Они уже не боялись преследования Летучего Отряда. На горных дорогах следов мало и жителям равнины они не видны. Даже Мухомор, наверное, не догнал бы теперь чужаков: они шли хитрым путем, частенько оставляя побоку низкие, удобные для прохода перевалы. И привалы устраивали с умом: пройдешь рядом и не заметишь.
Данюшки все это тщательно запоминали. Гонец всегда пройдет там, где однажды побывал, хоть полвека спустя. Ремесло такое.
Ночью друзья спускались на место предыдущей стоянки чужаков, и ночевали там, выставив дозорного. С каждым привалом продуктов становилось все меньше и меньше, и заплечные мешки легчали на глазах.
К концу пятого дня запасов стало совсем мало. Данюшки решили навести полную экономию, и перешли на два блюда: кашу утром и жидкую похлебку, сваренную из горсточки муки, ложки кореньев и щепотки соли – вечером.
Шестой день начинался, как обычно.
С утра пораньше пирры взялись таскать пожитки.
– Сил у меня на них смотреть больше нет! – сказал после скудного завтрака Затычка. – Хорошо им, нажарят утром мяса перевертышей, нажрутся и сытые целый день! А у меня живот к позвоночнику прилип, я есть хочу! Давайте кого-нибудь поймаем и съедим! Чего зря на склоне лежать, да на этих оглоедов пялиться?!
Полосатик с Шустриком сразу сообразили, на что намекает Затычка.

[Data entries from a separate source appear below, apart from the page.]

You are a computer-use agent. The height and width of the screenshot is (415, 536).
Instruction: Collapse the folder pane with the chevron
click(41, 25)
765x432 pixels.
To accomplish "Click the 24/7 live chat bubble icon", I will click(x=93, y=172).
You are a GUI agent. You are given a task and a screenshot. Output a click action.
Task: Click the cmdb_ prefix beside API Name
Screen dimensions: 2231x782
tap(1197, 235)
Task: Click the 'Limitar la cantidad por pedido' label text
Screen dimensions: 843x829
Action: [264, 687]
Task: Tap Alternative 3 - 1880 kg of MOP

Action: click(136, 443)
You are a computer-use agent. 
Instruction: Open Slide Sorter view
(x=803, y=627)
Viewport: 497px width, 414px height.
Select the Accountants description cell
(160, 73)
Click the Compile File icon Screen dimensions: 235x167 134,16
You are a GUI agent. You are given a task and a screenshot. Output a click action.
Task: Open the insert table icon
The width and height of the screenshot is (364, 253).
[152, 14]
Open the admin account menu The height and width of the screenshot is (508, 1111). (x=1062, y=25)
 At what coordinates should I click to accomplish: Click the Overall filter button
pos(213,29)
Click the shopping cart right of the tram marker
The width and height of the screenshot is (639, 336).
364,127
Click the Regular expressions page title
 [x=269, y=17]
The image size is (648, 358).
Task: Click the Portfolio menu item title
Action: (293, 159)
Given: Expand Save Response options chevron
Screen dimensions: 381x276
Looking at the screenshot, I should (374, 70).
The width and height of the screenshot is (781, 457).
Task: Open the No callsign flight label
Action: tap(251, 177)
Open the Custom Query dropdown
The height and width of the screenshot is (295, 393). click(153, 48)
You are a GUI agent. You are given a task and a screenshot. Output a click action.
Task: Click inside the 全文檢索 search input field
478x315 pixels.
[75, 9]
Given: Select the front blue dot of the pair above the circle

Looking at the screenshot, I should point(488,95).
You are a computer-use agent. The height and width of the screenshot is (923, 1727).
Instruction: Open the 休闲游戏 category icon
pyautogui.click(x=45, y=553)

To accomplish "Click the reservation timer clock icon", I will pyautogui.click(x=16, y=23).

Утром они проснулись от топота юрких полосатых бурундучков, которые носились по веткам друг за другом.
Стоял такой треск, что сидевшему в дозоре Шустрику показалось: через кусты идет какой-то большой зверь.
– Живое мясо под носом бегает! – не унимался голодный Затычка.
– Ладно, – сдался Полосатик. – Как ловить будем?
– Ловушкой! – сразу предложил Шустрик.
– А из чего сделаем?
Друзья принялись перебирать вещи. На ловушку больше всего походили котелки.